This major exhibition is Erwin Wurm’s first museum show in the UK and presents sculpture, painting, photographs, video and drawings. Including a number of large sculptures made especially for YSP, Wurm challenges perceptions of the everyday, continuing his exploration of the sensible, the disruption of the body and familiar materials, and the animation of the inanimate. One of Austria’s most prominent artists, Wurm (b.1954) rose to fame in the 1990s with his One Minute Sculptures, an ongoing series of works that combines performance and everyday objects to capture a moment in time when a participant activates the work.

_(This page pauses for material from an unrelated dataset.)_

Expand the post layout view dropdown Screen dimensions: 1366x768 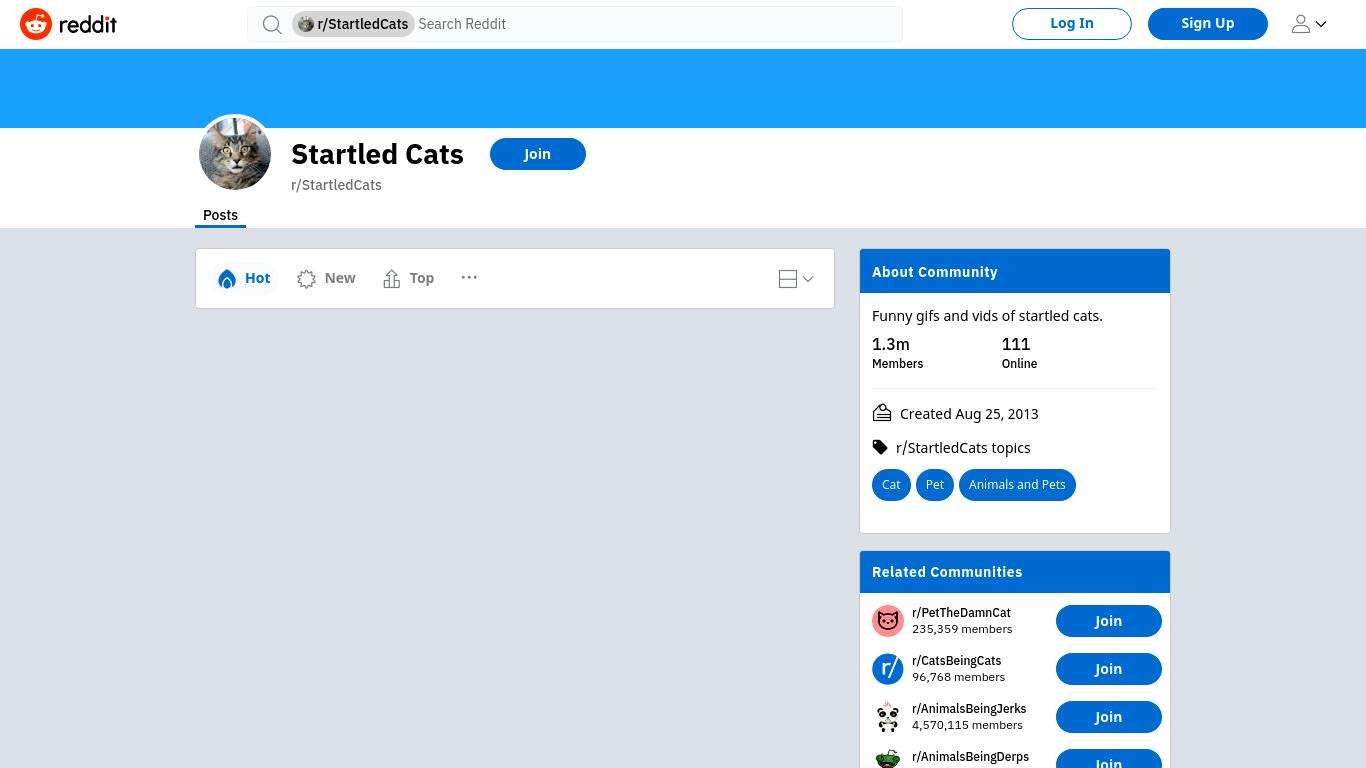coord(796,279)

Outdoors, new sculptures from the Skins and Avatar series reflect the artist’s interest in fashion as a representation of a particular time, and the psychological suggestion of clothing becoming the wearer’s second skin. Giants, sculptures from the Abstract series (2014-18), render anthropomorphised sausage forms in bronze and reference the wiener, or hot dog, that takes its name from Austria’s capital, Vienna. Wurm interprets many popular food items in his sculpture. Perhaps the most iconic of these is the gherkin, or pickled cucumber, with which he has a longstanding fascination, represented by the four-metre-high bronze Der Gurk (2016).
In the Underground Gallery works include the marble bread, croissants and sausages from the Icons (2021) series; large oil on canvas graphic and brightly coloured paintings titled Flat Sculptures (2021- 22); and small-scale concrete houses and cars melded with commonplace objects from the 2022 Concrete series. Wurm’s One Minute Sculptures connect performance with impermanence – they are only complete when activated by a participant and are only ‘known’ when documented as a photograph. Questioning social norms, Ship of Fools (2017) is an adapted caravan with which visitors are invited to interact by putting their heads, hands, bottoms or feet through apertures – shown alongside photographs, videos and instructional drawings.
The exhibition springboards a programme of engagement activity centred around play, the exploration of materials in relation to the body and everyday objects, and experimentation of making processes.
An illustrated guide to the exhibition and a catalogue featuring in-situ photography will accompany the exhibition.